◆ **TASK REQUIREMENTS**: Please render every line of the records below as a numbered list, leaving out the blank lines.

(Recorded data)
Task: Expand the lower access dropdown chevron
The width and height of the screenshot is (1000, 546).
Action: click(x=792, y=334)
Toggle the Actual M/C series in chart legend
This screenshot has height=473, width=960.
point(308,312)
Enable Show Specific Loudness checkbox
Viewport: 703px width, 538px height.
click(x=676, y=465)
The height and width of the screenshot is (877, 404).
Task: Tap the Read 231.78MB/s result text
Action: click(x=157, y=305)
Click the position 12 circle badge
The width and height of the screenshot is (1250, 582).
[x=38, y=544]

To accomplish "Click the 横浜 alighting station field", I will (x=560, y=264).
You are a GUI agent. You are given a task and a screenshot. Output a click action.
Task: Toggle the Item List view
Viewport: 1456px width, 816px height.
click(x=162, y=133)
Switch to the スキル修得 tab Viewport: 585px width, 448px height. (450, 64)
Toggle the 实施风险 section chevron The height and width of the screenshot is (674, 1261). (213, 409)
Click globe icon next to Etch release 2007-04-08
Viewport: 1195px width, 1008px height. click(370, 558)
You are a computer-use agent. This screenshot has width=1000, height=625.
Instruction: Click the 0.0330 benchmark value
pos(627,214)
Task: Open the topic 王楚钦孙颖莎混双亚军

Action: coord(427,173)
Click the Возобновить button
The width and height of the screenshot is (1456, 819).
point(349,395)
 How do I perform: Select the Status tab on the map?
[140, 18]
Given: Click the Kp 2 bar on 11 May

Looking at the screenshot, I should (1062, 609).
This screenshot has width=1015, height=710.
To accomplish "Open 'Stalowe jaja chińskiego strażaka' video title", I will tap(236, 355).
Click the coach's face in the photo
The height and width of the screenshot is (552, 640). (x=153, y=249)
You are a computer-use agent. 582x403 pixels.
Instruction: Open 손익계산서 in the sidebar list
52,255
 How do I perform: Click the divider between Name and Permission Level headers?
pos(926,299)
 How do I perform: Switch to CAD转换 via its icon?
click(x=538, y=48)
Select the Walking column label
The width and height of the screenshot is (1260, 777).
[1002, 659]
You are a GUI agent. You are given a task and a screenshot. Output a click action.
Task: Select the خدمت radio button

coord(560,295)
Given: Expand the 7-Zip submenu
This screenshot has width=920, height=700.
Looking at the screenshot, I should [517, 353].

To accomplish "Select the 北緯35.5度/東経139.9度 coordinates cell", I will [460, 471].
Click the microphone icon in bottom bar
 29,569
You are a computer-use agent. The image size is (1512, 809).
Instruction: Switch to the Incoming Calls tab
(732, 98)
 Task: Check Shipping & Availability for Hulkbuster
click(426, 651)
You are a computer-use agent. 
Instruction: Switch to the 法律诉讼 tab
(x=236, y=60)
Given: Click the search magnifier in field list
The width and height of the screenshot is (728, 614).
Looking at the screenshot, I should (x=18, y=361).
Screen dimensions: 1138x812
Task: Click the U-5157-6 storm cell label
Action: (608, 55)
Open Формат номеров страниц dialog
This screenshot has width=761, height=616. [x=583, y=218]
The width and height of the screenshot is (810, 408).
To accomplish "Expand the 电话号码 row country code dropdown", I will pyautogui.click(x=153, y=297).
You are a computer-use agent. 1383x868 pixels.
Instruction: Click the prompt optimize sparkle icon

◆ **WRITTEN REPLY**:
1. Task: Expand the lower access dropdown chevron
2. The width and height of the screenshot is (1000, 546).
3. Action: click(x=792, y=334)
4. Toggle the Actual M/C series in chart legend
5. This screenshot has height=473, width=960.
6. point(308,312)
7. Enable Show Specific Loudness checkbox
8. Viewport: 703px width, 538px height.
9. click(x=676, y=465)
10. The height and width of the screenshot is (877, 404).
11. Task: Tap the Read 231.78MB/s result text
12. Action: click(x=157, y=305)
13. Click the position 12 circle badge
14. The width and height of the screenshot is (1250, 582).
15. [x=38, y=544]
16. To accomplish "Click the 横浜 alighting station field", I will (x=560, y=264).
17. You are a GUI agent. You are given a task and a screenshot. Output a click action.
18. Task: Toggle the Item List view
19. Viewport: 1456px width, 816px height.
20. click(x=162, y=133)
21. Switch to the スキル修得 tab Viewport: 585px width, 448px height. (450, 64)
22. Toggle the 实施风险 section chevron The height and width of the screenshot is (674, 1261). (213, 409)
23. Click globe icon next to Etch release 2007-04-08
24. Viewport: 1195px width, 1008px height. click(370, 558)
25. You are a computer-use agent. This screenshot has width=1000, height=625.
26. Instruction: Click the 0.0330 benchmark value
27. pos(627,214)
28. Task: Open the topic 王楚钦孙颖莎混双亚军
29. Action: coord(427,173)
30. Click the Возобновить button
31. The width and height of the screenshot is (1456, 819).
32. point(349,395)
33.  How do I perform: Select the Status tab on the map?
34. [140, 18]
35. Given: Click the Kp 2 bar on 11 May
36. Looking at the screenshot, I should (1062, 609).
37. This screenshot has width=1015, height=710.
38. To accomplish "Open 'Stalowe jaja chińskiego strażaka' video title", I will tap(236, 355).
39. Click the coach's face in the photo
40. The height and width of the screenshot is (552, 640). (x=153, y=249)
41. You are a computer-use agent. 582x403 pixels.
42. Instruction: Open 손익계산서 in the sidebar list
43. 52,255
44.  How do I perform: Click the divider between Name and Permission Level headers?
45. pos(926,299)
46.  How do I perform: Switch to CAD转换 via its icon?
47. click(x=538, y=48)
48. Select the Walking column label
49. The width and height of the screenshot is (1260, 777).
50. [1002, 659]
51. You are a GUI agent. You are given a task and a screenshot. Output a click action.
52. Task: Select the خدمت radio button
53. coord(560,295)
54. Given: Expand the 7-Zip submenu
55. This screenshot has width=920, height=700.
56. Looking at the screenshot, I should [517, 353].
57. To accomplish "Select the 北緯35.5度/東経139.9度 coordinates cell", I will [460, 471].
58. Click the microphone icon in bottom bar
59.  29,569
60. You are a computer-use agent. The image size is (1512, 809).
61. Instruction: Switch to the Incoming Calls tab
62. (732, 98)
63.  Task: Check Shipping & Availability for Hulkbuster
64. click(426, 651)
65. You are a computer-use agent. 
66. Instruction: Switch to the 法律诉讼 tab
67. (x=236, y=60)
68. Given: Click the search magnifier in field list
69. The width and height of the screenshot is (728, 614).
70. Looking at the screenshot, I should (x=18, y=361).
71. Screen dimensions: 1138x812
72. Task: Click the U-5157-6 storm cell label
73. Action: (608, 55)
74. Open Формат номеров страниц dialog
75. This screenshot has width=761, height=616. [x=583, y=218]
76. The width and height of the screenshot is (810, 408).
77. To accomplish "Expand the 电话号码 row country code dropdown", I will pyautogui.click(x=153, y=297).
78. You are a computer-use agent. 1383x868 pixels.
79. Instruction: Click the prompt optimize sparkle icon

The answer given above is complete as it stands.